# Exercise description
Task for the records below: please copy exactly, and only, the lines from the one containing "The height and" to the last line, both included, leaving out the pictures.

# Provided records
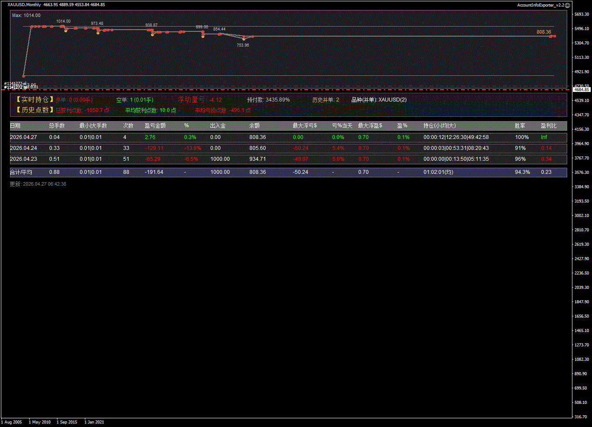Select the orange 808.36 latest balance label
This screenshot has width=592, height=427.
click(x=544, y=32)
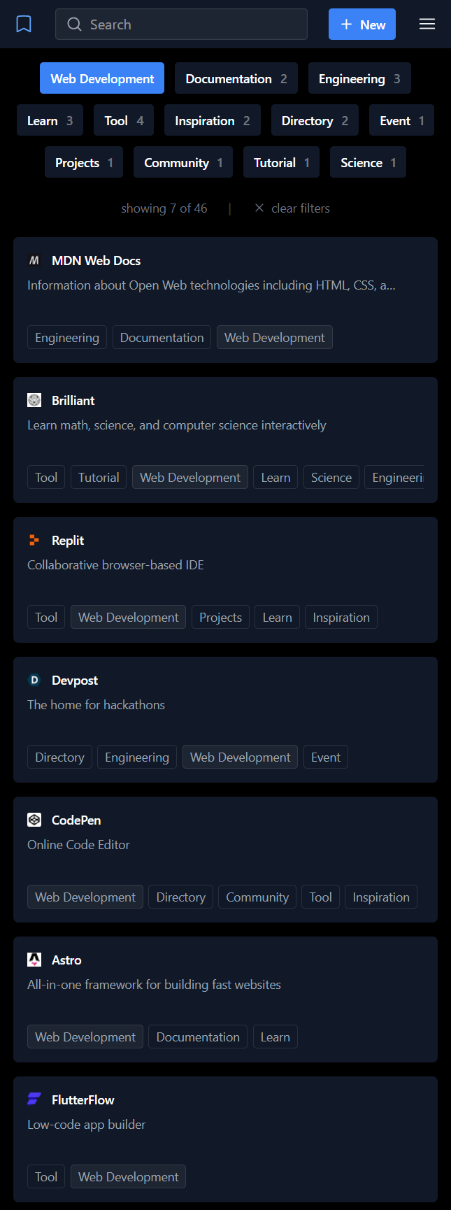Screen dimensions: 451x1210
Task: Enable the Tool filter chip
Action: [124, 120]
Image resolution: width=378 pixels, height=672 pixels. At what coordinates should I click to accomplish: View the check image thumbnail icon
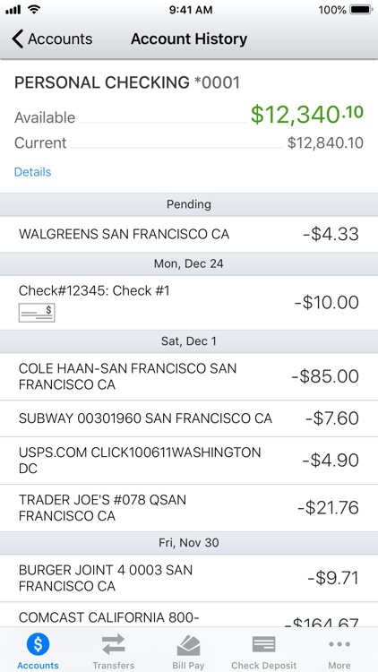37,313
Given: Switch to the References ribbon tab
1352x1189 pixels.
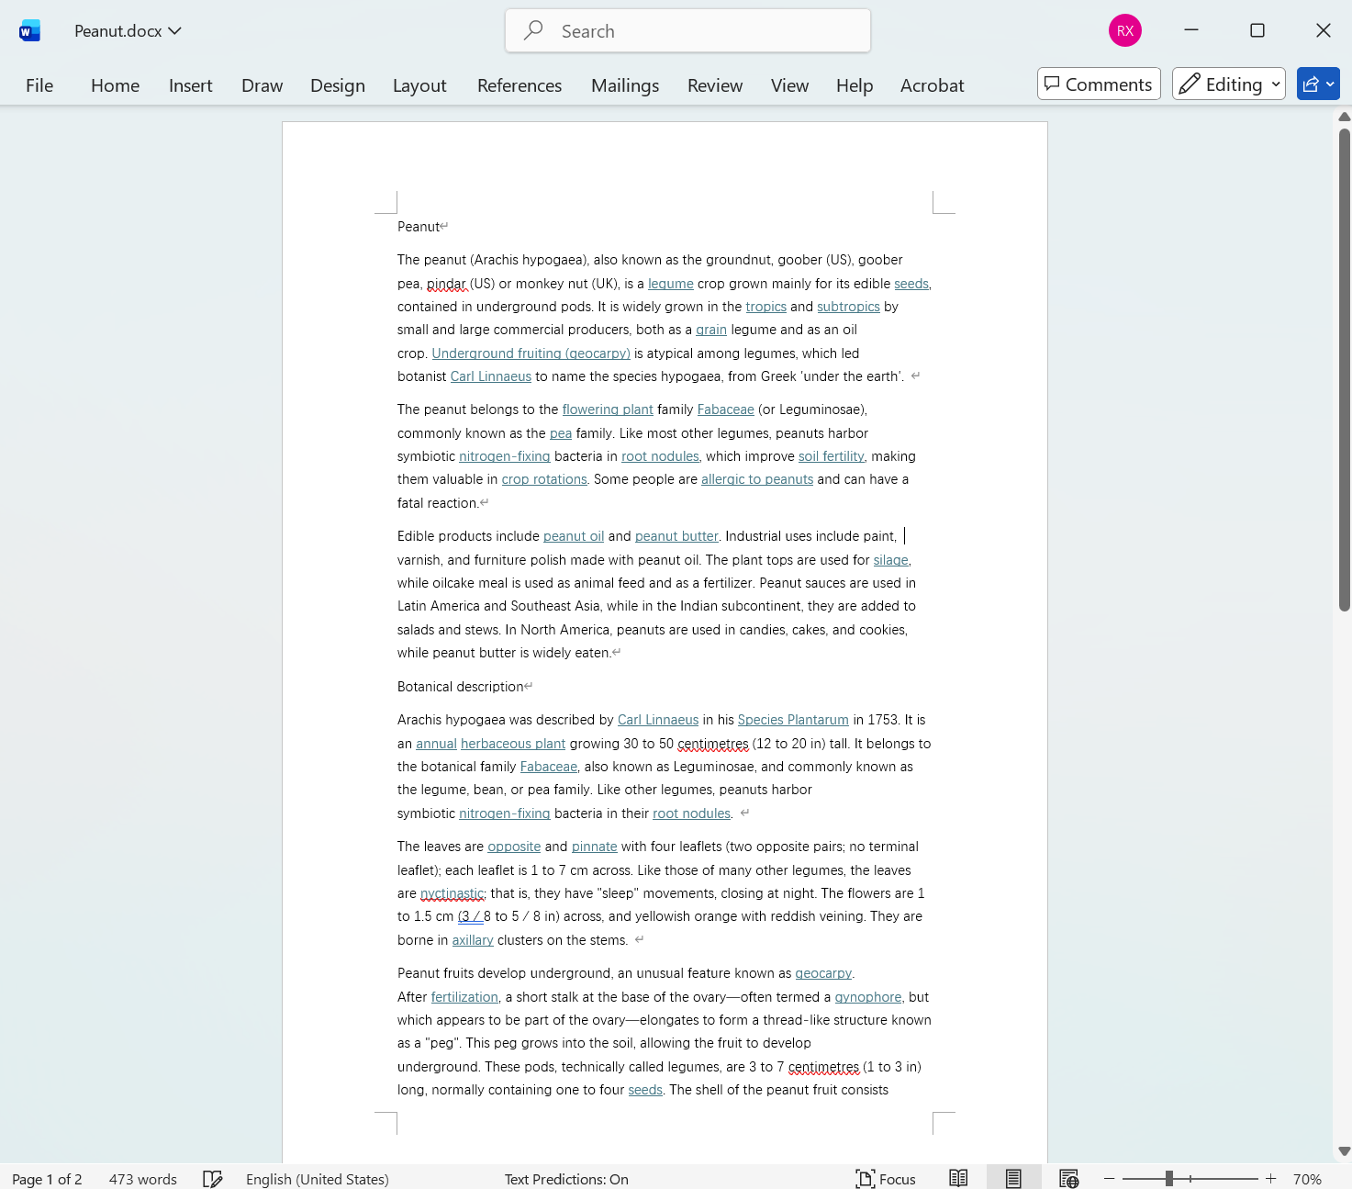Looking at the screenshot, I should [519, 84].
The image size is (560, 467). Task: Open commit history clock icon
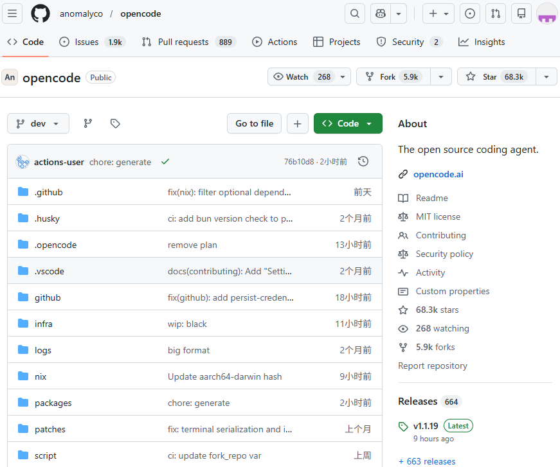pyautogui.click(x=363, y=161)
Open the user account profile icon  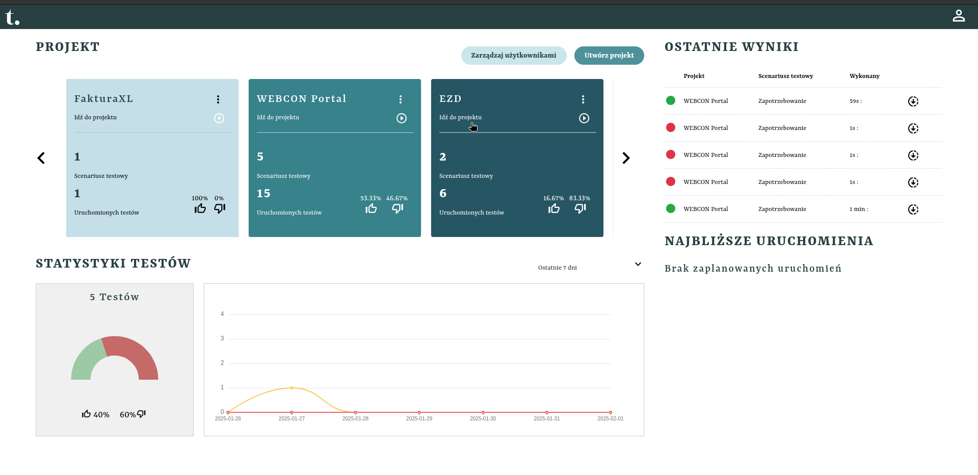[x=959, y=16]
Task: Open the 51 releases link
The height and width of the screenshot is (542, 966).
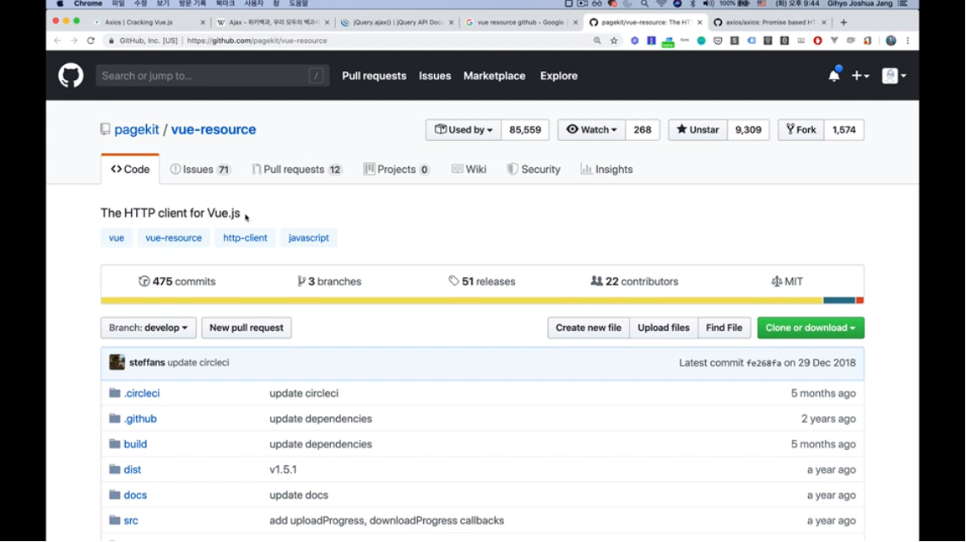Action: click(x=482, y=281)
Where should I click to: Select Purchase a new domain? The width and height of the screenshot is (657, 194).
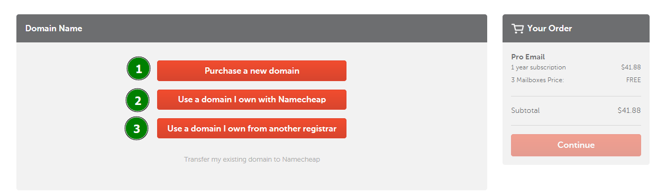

# Exercise solution
The height and width of the screenshot is (542, 966).
Action: click(x=482, y=281)
Where should I click to: Select Purchase a new domain? The width and height of the screenshot is (657, 194).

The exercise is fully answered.